- The Washington Times - Tuesday, August 15, 2000

Paraguay delays election results

ASUNCION, Paraguay The release of final results in Paraguay's vote for a successor to slain Vice President Luis Argana has been postponed for days because the balloting was so close, election officials said yesterday.

Officials suspended the release of official results late Sunday after 90 percent of the vote had been counted, saying they wanted to closely monitor the tallying of the remaining ballots.

Early returns showed no clear leader in the vote for a successor to Mr. Argana an election that could test the South American nation's weak democracy. "We will have a definitive result in the next 10 to 12 days," said Carlos Maria Ljubetic, a spokesman for the election board.

Diplomats seek access to arrested Westerners

BELGRADE, Yugoslavia Diplomats in Yugoslavia complained yesterday that they have had severely limited access to two Britons and two Canadians arrested and jailed by the Yugoslav army on suspicion of terrorism.

A diplomat typically would be able to meet a detainee privately, but British diplomat Robert Gordon said the visits are "not in private and it's always in the presence of an investigator."

Mr. Gordon and Canadian diplomat Craig Bale met with the four men yesterday for the fourth time since they were detained Aug. 1 near the Montenegro-Kosovo border.

Kyrgyz troops clash with Islamic militants

BISHKEK, Kyrgyzstan Kyrgyz troops have fanned out along Kyrgyzstan's mountainous south border to back up forces fighting Islamic rebels and to prevent militants from crossing the frontier, officials said.

The fighting, which began Friday in the Central Asian nation, has killed several on both sides, the presidential press service said Sunday. It did not give an exact death toll, but the Itar-Tass and Interfax news agencies said at least 10 government troops and 30 militants had been killed.

Kyrgyz officials say the rebels belong to the Islamic Movement of Uzbekistan, which is trying to carve out an Islamic state in the rugged region where the borders of Tajikistan, Uzbekistan and Kyrgyzstan curl around each other.
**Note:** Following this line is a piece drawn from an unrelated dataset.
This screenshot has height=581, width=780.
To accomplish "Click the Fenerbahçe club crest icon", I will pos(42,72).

Chinese moved to make way for dam

BEIJING Hundreds of villagers, some in tears, left homes that will be flooded by the Three Gorges Dam to move to Shanghai, more than 1,000 miles away, state media reported yesterday.

News reports on the move by 639 persons Sunday from the outskirts of the city of Chongqing in central China highlighted the vast scale of relocations required for the dam.
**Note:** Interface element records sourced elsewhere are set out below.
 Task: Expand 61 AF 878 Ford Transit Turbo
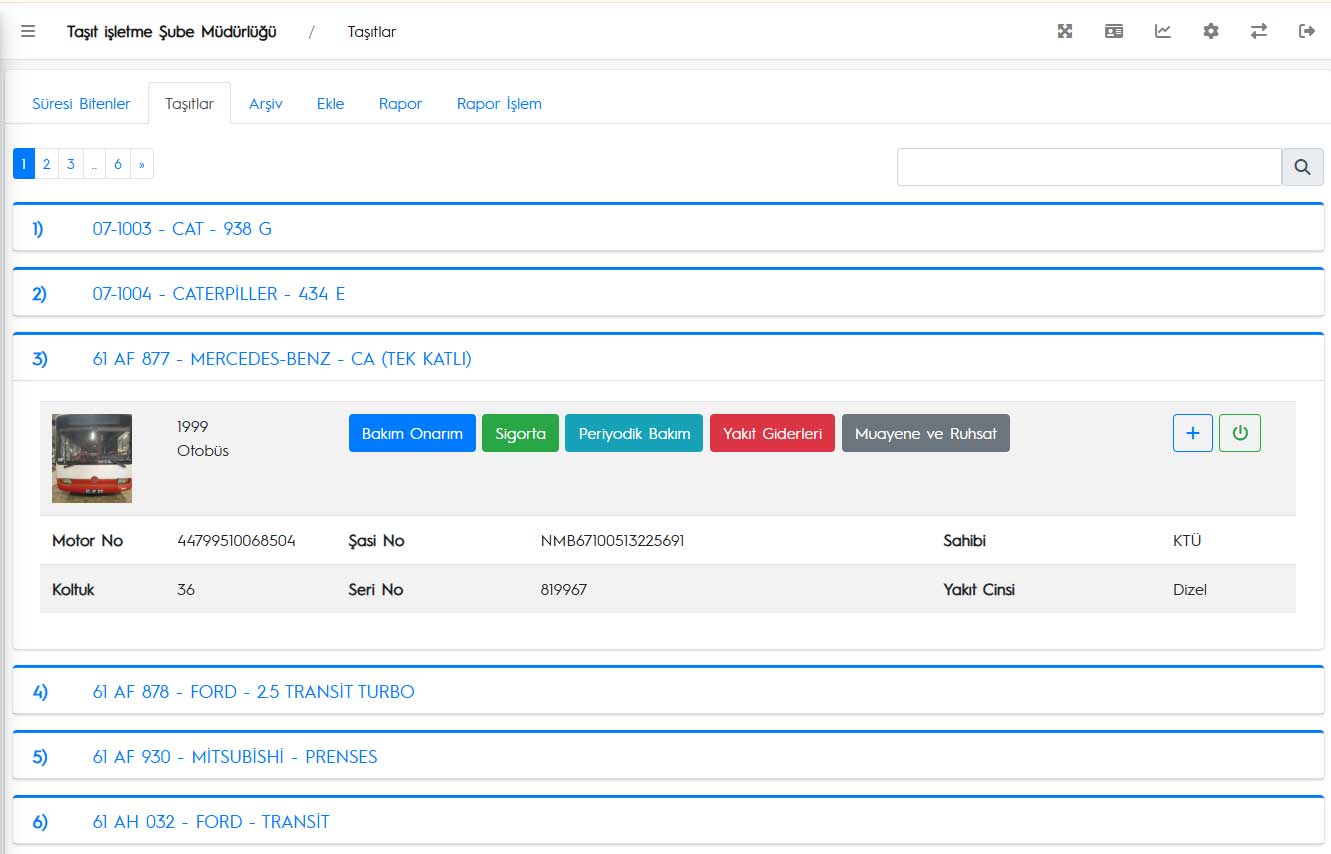253,692

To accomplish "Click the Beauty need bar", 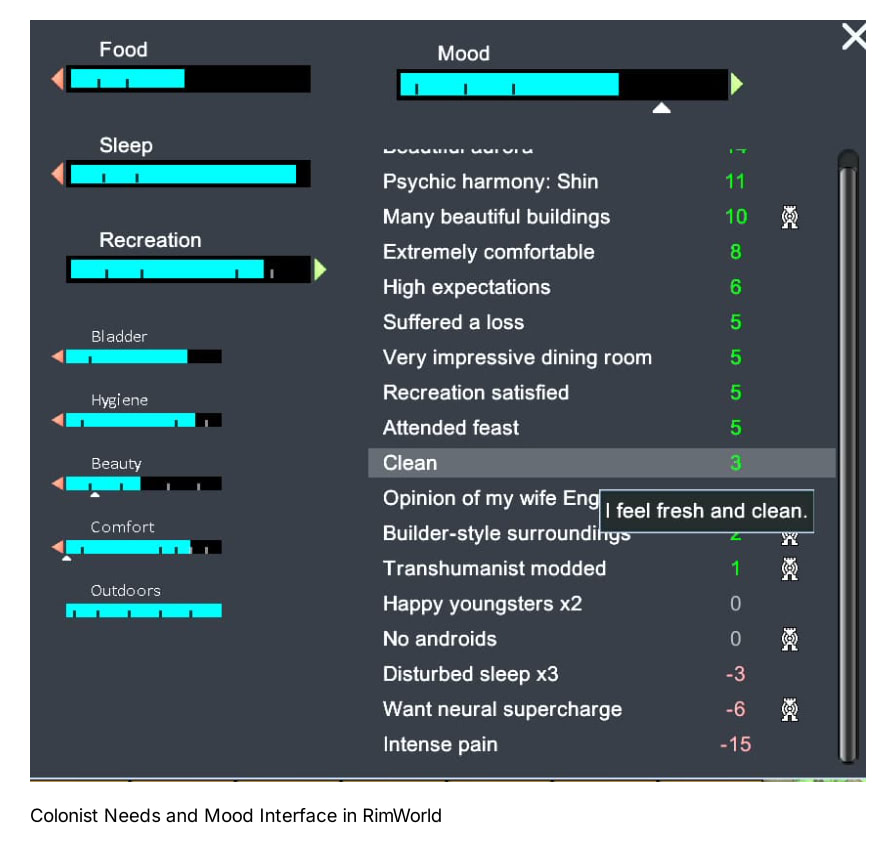I will coord(144,484).
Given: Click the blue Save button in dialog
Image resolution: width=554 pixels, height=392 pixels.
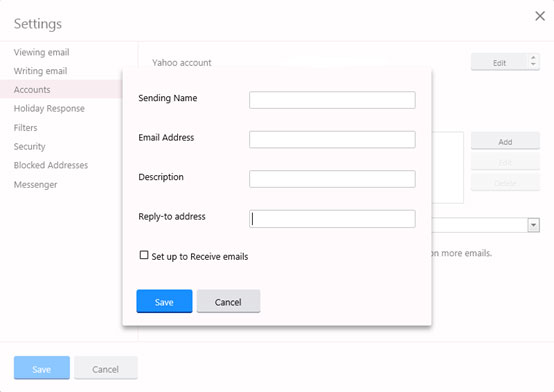Looking at the screenshot, I should [164, 302].
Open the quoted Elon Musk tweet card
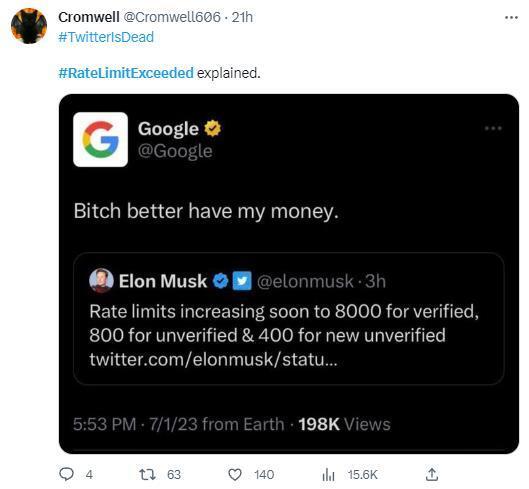 point(289,319)
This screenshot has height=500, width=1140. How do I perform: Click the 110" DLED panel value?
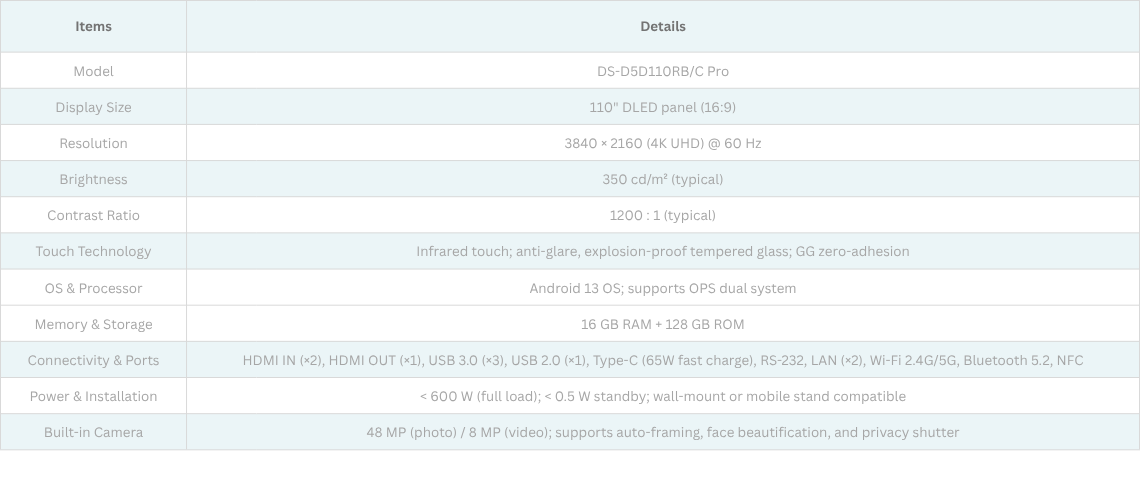point(663,107)
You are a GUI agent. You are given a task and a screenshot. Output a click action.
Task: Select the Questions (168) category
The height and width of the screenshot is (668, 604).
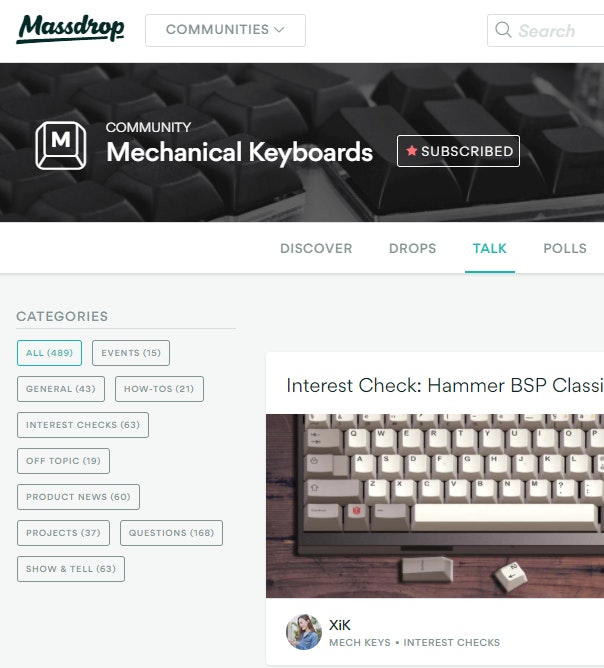point(171,533)
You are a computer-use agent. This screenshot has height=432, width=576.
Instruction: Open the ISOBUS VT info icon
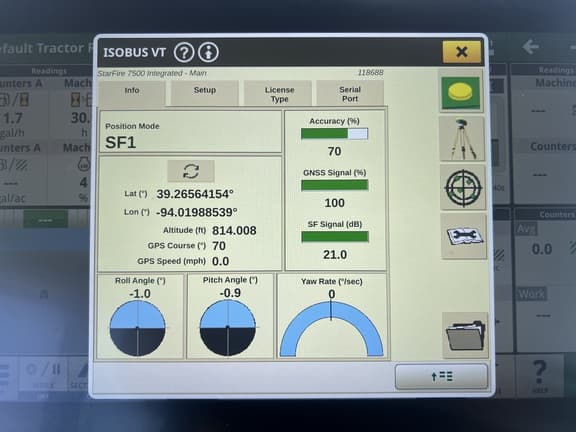click(208, 53)
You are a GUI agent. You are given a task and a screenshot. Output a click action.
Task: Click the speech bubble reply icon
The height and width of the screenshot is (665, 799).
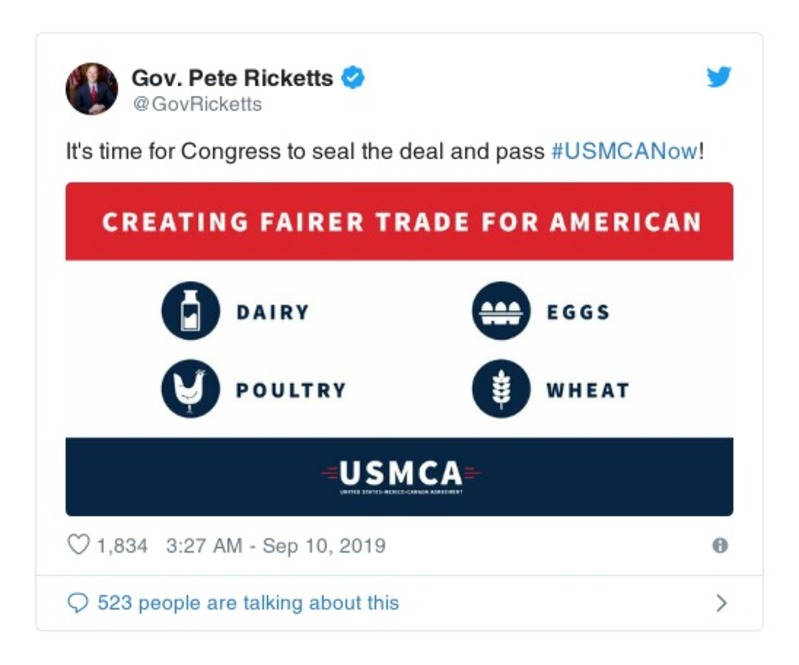pyautogui.click(x=78, y=603)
More than 1.3 million people will make similar journeys by 2009, when the Yangtze River fills the 350-mile-long reservoir of the world's largest hydroelectric project.

Egyptian loses eye as punishment

RIYADH, Saudi Arabia Sobbing and expressing regret for his actions, an Egyptian man had his left eye surgically removed in the first eye-for-an-eye punishment in Saudi Arabia in more than 40 years, a newspaper reported yesterday.
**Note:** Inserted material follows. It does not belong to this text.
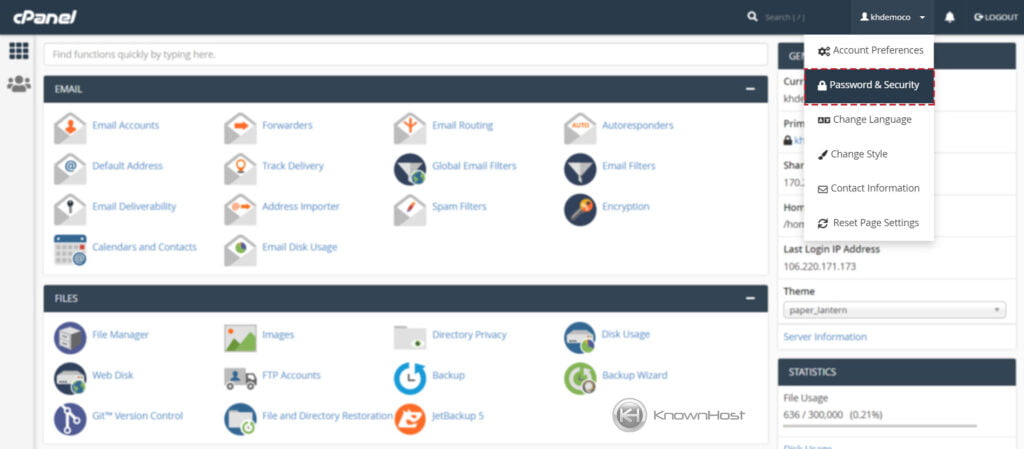This screenshot has width=1024, height=449.
Task: Open the Email Accounts icon
Action: click(x=70, y=129)
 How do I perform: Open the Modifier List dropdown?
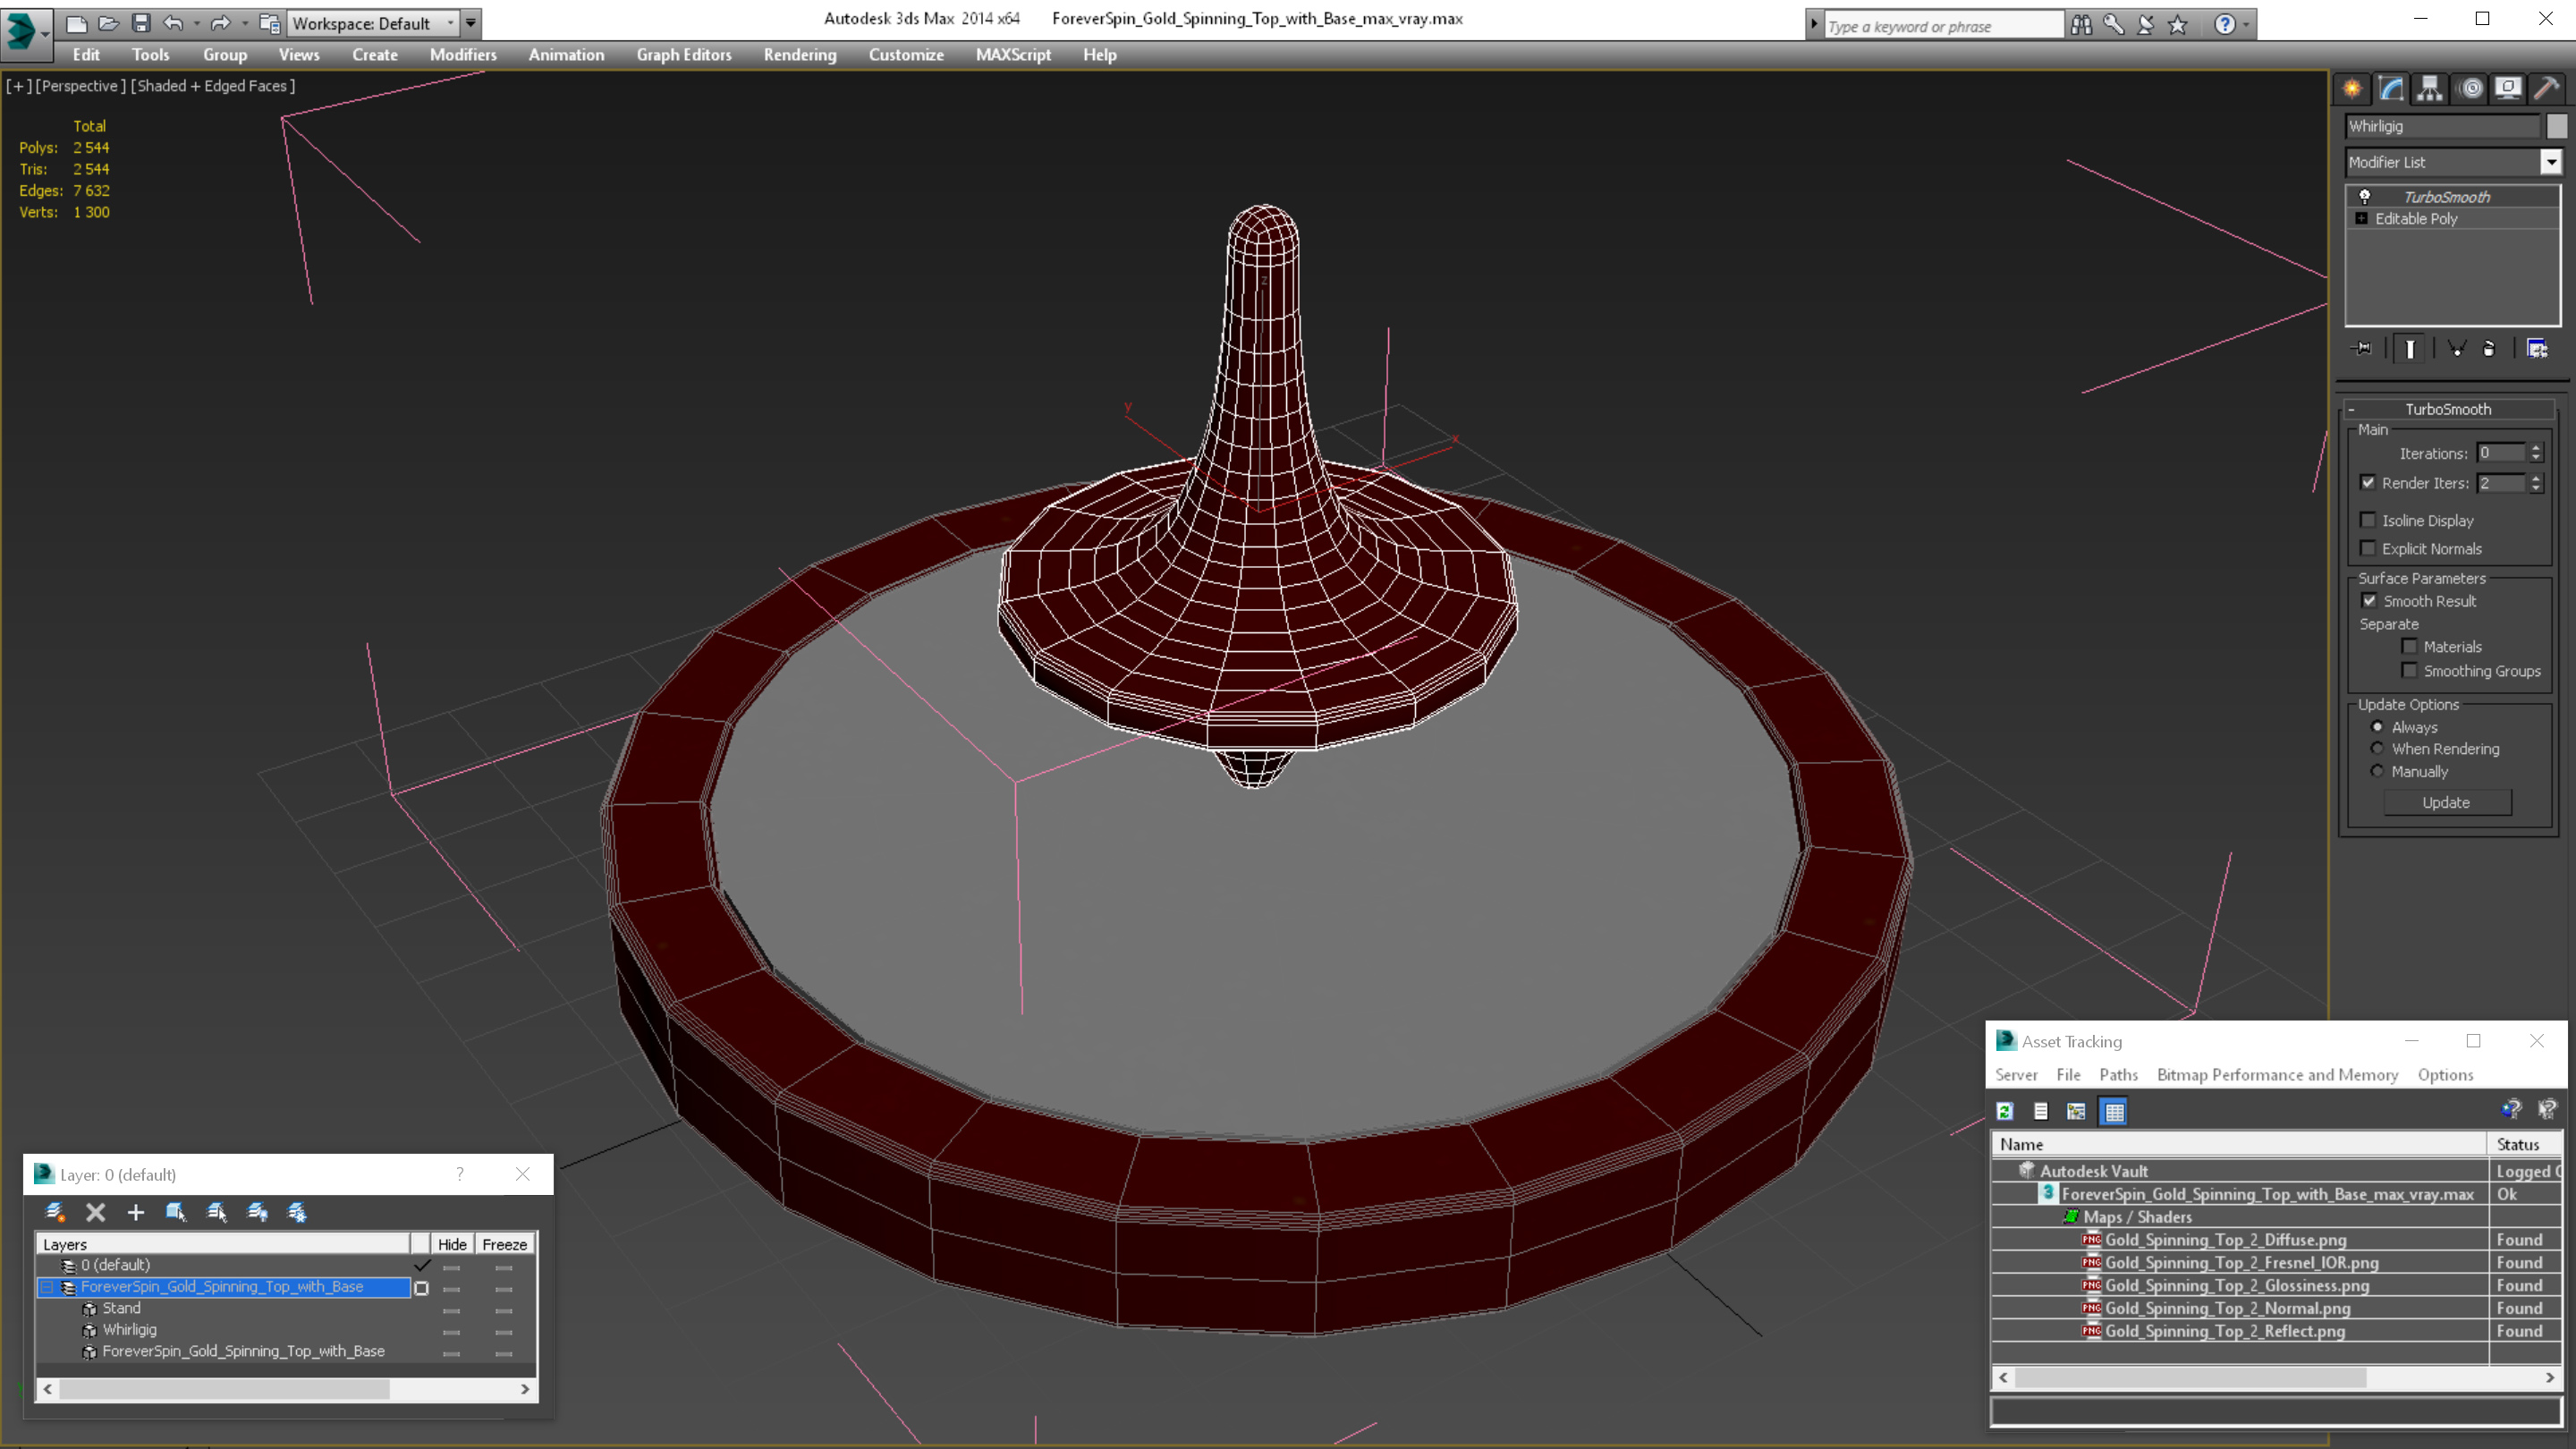[x=2551, y=162]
Abdel Moati Abdel Rahman Mohammed, 37, an Egyptian, was convicted of disfiguring a compatriot by throwing acid on his face. He had his left eye removed last week in a hospital in the western city of Medina.

The punishment was carried out despite offers to pay $213,000 to the victim, Shihata Ajami Mahmoud, the daily Okaz said.

Indian train bomb kills seven

LUCKNOW, India At least seven persons were killed and scores injured when a bomb ripped through the last carriage of a night train in northern India yesterday, police and rail authorities said.

K.M. Tripathi, director of rail operations at Lucknow, capital of Uttar Pradesh state, said the bomb exploded as the train traveled through the village of Roza near the town of Faizabad.

The bomb exploded in a carriage used partly by passengers and partly for mail. Police said they suspected it had been hidden in the mail compartment.